◆ **WHAT YOU ARE ASKED TO DO**: Reproduce exactly, from the data that follows, the line with "Given: Open the layouts panel in left sidebar", the line with "You are a computer-use agent. 1170x600", and every line that lies between them.

◆ **WORKING DATA**:
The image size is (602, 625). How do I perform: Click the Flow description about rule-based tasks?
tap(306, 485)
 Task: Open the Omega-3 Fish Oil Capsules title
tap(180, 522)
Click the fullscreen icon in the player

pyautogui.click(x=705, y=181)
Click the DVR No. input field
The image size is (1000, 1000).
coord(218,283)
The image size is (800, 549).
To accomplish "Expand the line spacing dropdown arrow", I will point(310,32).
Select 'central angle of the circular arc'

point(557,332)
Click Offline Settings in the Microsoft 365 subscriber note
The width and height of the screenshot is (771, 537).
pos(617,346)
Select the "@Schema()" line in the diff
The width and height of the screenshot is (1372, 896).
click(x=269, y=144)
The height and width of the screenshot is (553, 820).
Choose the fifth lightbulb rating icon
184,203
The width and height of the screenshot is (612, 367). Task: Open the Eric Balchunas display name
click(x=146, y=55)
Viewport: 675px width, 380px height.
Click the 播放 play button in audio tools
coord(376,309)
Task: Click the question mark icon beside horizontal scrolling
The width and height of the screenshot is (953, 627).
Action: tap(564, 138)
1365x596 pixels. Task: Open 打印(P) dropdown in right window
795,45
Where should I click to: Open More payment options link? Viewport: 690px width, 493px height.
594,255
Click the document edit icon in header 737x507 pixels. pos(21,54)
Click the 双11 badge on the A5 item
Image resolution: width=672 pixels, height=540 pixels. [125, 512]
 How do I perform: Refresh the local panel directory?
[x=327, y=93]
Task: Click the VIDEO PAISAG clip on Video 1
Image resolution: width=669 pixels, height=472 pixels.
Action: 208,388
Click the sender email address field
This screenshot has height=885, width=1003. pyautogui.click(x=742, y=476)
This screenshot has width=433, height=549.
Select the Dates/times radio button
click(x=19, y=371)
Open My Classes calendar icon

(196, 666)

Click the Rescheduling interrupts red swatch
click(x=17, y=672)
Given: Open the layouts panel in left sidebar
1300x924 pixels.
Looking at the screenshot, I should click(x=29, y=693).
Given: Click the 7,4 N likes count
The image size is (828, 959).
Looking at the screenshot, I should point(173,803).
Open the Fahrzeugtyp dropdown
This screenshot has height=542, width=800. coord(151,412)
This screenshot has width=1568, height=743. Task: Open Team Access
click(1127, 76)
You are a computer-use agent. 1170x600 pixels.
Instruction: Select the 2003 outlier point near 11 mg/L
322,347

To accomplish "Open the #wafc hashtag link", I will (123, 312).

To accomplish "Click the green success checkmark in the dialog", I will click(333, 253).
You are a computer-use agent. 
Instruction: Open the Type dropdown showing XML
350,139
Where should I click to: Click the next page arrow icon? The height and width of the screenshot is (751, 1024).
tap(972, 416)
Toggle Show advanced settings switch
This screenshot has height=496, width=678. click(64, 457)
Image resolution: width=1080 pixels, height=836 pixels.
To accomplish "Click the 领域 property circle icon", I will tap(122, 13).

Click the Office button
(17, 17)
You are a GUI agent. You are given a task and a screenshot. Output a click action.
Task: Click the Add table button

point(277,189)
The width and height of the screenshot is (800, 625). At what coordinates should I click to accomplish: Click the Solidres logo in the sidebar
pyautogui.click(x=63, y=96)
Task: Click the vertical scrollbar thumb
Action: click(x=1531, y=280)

◆ **EXERCISE OUTPUT**:
Given: Open the layouts panel in left sidebar
1300x924 pixels.
Looking at the screenshot, I should click(x=29, y=693).
Given: Click the 7,4 N likes count
The image size is (828, 959).
Looking at the screenshot, I should point(173,803).
Open the Fahrzeugtyp dropdown
This screenshot has height=542, width=800. coord(151,412)
This screenshot has width=1568, height=743. Task: Open Team Access
click(1127, 76)
You are a computer-use agent. 1170x600 pixels.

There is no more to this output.